ИЗВЛЕЧЁННЫЕ СВЕДЕНИЯ =
══════

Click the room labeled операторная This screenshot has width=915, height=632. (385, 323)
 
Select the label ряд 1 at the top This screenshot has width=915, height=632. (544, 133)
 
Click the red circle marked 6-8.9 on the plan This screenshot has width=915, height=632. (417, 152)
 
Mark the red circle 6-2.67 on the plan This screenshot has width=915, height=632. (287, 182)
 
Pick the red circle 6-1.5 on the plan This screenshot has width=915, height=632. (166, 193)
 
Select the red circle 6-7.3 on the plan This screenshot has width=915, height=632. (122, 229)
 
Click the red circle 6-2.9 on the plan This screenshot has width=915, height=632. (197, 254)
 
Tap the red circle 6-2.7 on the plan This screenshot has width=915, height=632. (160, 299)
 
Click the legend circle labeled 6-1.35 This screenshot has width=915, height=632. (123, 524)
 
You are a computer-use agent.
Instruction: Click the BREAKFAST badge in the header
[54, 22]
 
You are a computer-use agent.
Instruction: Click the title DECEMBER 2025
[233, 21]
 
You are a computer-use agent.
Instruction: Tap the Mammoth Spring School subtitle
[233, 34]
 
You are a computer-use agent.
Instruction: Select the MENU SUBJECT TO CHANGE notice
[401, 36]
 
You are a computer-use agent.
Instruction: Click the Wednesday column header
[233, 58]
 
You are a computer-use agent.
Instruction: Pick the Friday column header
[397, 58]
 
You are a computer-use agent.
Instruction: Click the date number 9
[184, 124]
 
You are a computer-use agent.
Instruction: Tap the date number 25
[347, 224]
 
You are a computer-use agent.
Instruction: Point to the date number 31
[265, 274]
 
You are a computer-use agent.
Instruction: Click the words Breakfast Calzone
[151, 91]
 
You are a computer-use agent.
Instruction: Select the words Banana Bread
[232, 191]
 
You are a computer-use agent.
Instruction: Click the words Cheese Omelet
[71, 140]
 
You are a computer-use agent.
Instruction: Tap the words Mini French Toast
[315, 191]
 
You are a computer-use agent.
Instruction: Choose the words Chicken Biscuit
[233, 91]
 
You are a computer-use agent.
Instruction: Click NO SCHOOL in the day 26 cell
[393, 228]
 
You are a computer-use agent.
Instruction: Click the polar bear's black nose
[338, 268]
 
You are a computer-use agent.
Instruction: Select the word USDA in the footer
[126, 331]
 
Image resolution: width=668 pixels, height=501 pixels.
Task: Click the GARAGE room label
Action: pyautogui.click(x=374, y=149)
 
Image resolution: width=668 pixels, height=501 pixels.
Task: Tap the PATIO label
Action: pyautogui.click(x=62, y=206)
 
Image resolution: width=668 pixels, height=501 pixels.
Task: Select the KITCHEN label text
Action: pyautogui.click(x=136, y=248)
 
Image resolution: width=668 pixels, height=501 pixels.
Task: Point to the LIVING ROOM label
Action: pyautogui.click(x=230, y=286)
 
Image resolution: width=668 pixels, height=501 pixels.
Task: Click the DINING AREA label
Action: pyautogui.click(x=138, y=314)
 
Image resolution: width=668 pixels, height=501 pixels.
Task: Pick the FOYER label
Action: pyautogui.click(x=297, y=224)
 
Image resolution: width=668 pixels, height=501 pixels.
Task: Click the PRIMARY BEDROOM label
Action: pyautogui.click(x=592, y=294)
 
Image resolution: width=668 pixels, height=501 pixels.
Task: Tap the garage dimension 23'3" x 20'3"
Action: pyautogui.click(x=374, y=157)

══════

СУТЬ ЗАДАНИЯ =
Перечислите все строки записей выше, где встречается слово «This», учитывая регистр букв.

ПИСЬМЕННЫЙ ОТВЕТ =
Click the room labeled операторная This screenshot has width=915, height=632. (385, 323)
Select the label ряд 1 at the top This screenshot has width=915, height=632. (544, 133)
Click the red circle marked 6-8.9 on the plan This screenshot has width=915, height=632. (417, 152)
Mark the red circle 6-2.67 on the plan This screenshot has width=915, height=632. (287, 182)
Pick the red circle 6-1.5 on the plan This screenshot has width=915, height=632. (166, 193)
Select the red circle 6-7.3 on the plan This screenshot has width=915, height=632. (122, 229)
Click the red circle 6-2.9 on the plan This screenshot has width=915, height=632. (197, 254)
Tap the red circle 6-2.7 on the plan This screenshot has width=915, height=632. (160, 299)
Click the legend circle labeled 6-1.35 This screenshot has width=915, height=632. (123, 524)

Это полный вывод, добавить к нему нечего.